Member of the Wisconsin Senate from the 3rd district
- In office November 15, 1988 – January 3, 2003
- Preceded by: John Norquist
- Succeeded by: Tim Carpenter

Personal details
- Born: April 19, 1958 (age 68) Milwaukee, Wisconsin, U.S.
- Party: Democratic
- Spouse: Patricia Coorough
- Education: Marquette University; Georgetown University Law Center;
- Profession: Lawyer

= Brian Burke (American politician) =

American politician (born 1958)

Brian Burke (born April 19, 1958) is an American lawyer and former politician from Milwaukee, Wisconsin. He served 14 years as a Democratic member of the Wisconsin Senate, representing the west and south sides of the city of Milwaukee as well as the village of West Milwaukee from November 1988 to January 2003. His political career was ended by the early 2000s "caucus scandal" in which he was one of a bipartisan group of Wisconsin lawmakers charged with inappropriately utilizing state employees for political activity; Burke ultimately took a plea deal for utilizing his Senate office staff for work on his 2002 campaign for attorney general of Wisconsin.

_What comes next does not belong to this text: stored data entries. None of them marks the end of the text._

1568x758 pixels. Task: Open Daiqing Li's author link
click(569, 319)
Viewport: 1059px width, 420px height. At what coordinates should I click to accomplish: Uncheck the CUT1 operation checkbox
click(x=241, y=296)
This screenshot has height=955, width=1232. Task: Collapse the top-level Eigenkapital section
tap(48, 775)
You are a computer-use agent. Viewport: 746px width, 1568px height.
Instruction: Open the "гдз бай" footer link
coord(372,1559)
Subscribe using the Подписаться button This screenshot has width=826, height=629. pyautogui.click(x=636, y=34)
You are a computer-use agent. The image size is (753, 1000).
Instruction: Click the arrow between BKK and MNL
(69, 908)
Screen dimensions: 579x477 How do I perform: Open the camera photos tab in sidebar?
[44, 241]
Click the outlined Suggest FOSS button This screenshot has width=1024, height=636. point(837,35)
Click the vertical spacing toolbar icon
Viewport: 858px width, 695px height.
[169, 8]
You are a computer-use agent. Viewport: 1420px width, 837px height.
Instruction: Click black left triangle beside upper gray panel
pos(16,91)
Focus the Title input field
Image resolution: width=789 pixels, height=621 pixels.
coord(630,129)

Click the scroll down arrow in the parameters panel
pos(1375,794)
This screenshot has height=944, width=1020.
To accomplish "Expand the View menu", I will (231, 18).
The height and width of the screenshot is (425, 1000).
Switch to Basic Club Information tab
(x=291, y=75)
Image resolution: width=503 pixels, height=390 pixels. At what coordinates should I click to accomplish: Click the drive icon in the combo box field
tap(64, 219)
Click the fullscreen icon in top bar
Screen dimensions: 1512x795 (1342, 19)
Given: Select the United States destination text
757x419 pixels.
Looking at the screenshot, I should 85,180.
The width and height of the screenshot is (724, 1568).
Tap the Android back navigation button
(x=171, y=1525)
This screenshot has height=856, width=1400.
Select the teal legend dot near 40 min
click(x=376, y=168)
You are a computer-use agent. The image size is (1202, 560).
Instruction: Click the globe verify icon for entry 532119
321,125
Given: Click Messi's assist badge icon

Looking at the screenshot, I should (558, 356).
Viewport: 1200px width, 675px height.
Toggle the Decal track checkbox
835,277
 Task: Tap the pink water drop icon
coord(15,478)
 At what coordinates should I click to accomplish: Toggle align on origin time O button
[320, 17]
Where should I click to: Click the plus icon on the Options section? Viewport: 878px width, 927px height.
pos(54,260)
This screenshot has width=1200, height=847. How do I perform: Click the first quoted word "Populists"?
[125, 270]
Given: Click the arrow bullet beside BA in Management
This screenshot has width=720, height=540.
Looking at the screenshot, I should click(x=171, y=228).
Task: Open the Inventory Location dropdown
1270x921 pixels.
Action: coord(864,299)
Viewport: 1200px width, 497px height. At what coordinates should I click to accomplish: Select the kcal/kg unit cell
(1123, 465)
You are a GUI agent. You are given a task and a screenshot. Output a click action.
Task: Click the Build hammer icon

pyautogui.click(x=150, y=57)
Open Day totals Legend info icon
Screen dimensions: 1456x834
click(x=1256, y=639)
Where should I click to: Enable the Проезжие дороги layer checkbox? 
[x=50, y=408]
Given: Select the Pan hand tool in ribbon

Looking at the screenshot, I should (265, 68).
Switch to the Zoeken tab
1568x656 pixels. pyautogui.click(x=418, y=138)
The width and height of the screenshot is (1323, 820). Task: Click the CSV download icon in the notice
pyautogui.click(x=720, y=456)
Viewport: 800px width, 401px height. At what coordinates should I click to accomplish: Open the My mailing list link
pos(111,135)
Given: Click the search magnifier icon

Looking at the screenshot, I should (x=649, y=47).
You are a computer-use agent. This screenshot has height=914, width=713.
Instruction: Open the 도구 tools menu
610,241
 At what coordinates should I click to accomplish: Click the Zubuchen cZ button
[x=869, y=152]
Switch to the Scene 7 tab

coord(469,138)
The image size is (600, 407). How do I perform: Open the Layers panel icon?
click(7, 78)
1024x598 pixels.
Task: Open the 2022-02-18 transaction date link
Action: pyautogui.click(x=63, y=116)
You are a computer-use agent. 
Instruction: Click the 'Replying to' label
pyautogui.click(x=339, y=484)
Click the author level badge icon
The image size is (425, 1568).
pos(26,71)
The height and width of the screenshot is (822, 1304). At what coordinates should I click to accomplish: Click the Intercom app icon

Before being elected to the state Senate, Burke served as a member of the Milwaukee Common Council, and as an assistant district attorney. Since leaving politics, Burke has worked as a state public defender in Milwaukee.

== Biography ==
Brian Burke was born and raised in Milwaukee, Wisconsin; he graduated from Milwaukee's Washington High School in 1975, then earned his bachelor's degree from Marquette University in 1978. He received his Juris Doctor degree in 1981 from Georgetown University Law Center.

In 1984, he was elected to the Milwaukee Common Council. From 1988 until 2003, Burke served in the Wisconsin State Senate.

Burke now works in the Milwaukee office of the Wisconsin State Public Defender as an assistant state public defender.